Beyond lessening one’s exposure to COVID-19, working from home has a number of other benefits, including increased overall flexibility, less pressure related to appearance, and an increased ability to attend to physical and mental health. While remote work definitely has its perks, there are drawbacks as well. Below are three of the most common — and how to fix them.
Setting Healthy Work-Life Boundaries
Boundaries between work life and personal life become increasingly murky when work is home and home is work. “People who work from home are working longer hours, less likely to take breaks, and having a harder time shutting off from work,” says Shanna Hocking, principal of Hocking Leadership, an organizational leadership and fundraising consultancy. To combat this problem, Hocking recommends ending each day with a distinct task that signifies the end of your workday or scheduling nightly activities that require you to step away from that keyboard.
Hocking also encourages remote employees to make sure they turn off their notifications for email and other messaging services to fully be able to unplug. “You might even consider deleting work email from your phone on weekends. If someone really needs you, they know how to reach you,” Hocking says. “Prioritize your time and energy so you can manage working from home for the long term.”
Getting Distracted by Housework
“People who work from home face unique distractions such as housework. I suggest having a dedicated workspace (even if that’s a corner of your dining room table!) and putting a few of your favorite things around your computer to help you stay focused,” says Hocking. She notes that it’s important not to view your WFH situation as a black-and-white entity but rather to find a way to fuse your professional life and your home life together.
“Instead of seeing everything as an either/or, see if you can effectively integrate — but focus on the most important priorities, not random things that can be done another time,” says Hocking. For example, you could schedule putting your laundry in the wash right before your first morning meeting and switch it to the dryer before your mid-morning meeting.
“This way you can leverage one of the benefits of working from home while creating boundaries for what is most important,” says Hocking.

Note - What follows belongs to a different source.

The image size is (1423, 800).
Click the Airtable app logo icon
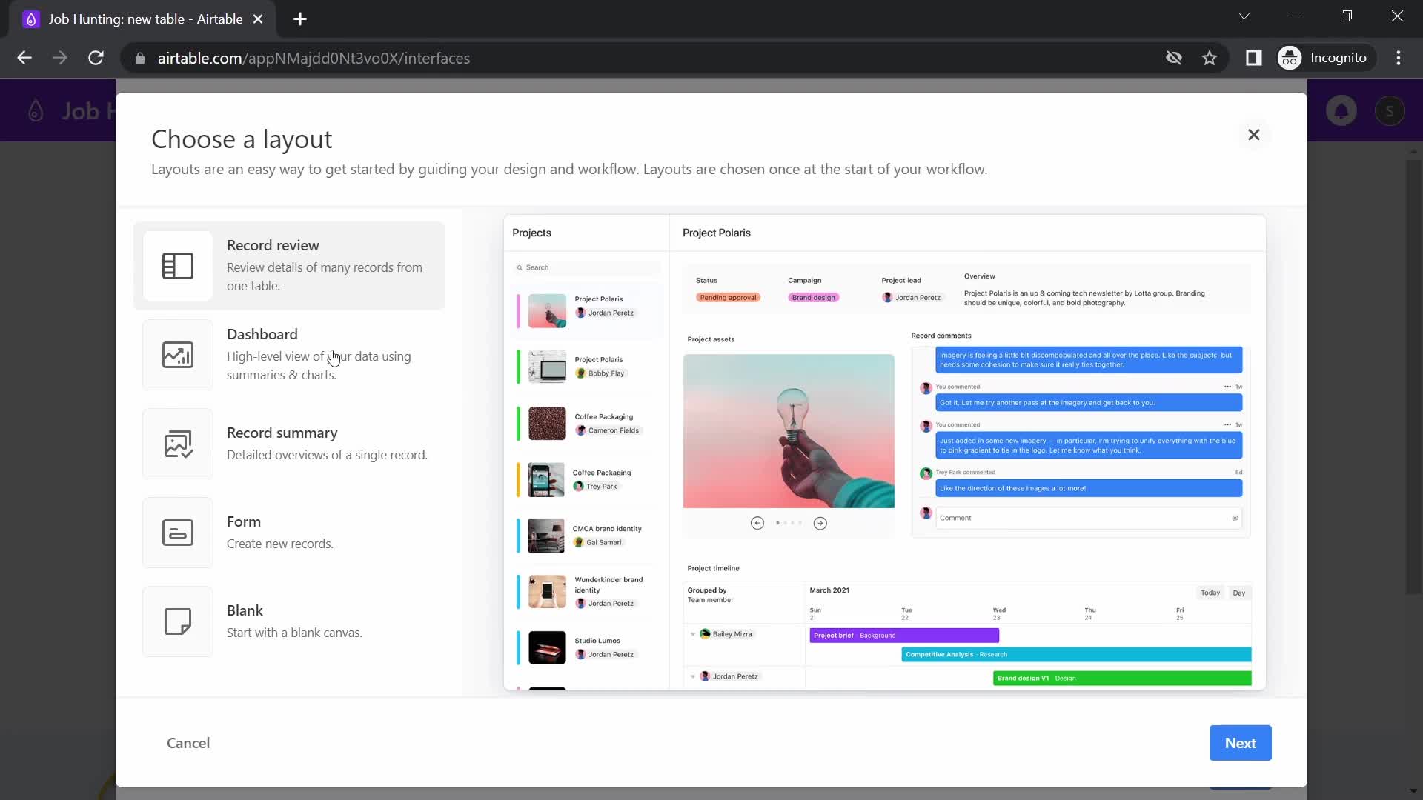(35, 110)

Working from home can be lonely, especially for those who live by themselves. “People who work from home tend to feel a little isolated. I suggest proactively creating plans for yourself to stay in touch with your network,” says Hocking. You could schedule virtual or IRL coffee dates, take morning walks where you call your best friend, or use your lunchtime to go the gym with a workout buddy.
“This will give you energy and feelings of connection to carry with you through your day of working from home. Also make a commitment to yourself to reach out to someone new at least once a month, such as a mentor, industry colleague, or someone you’d like to get to know better, so you can continue building relationships,” Hocking says. “It can help to remember you are a part of something bigger than yourself.”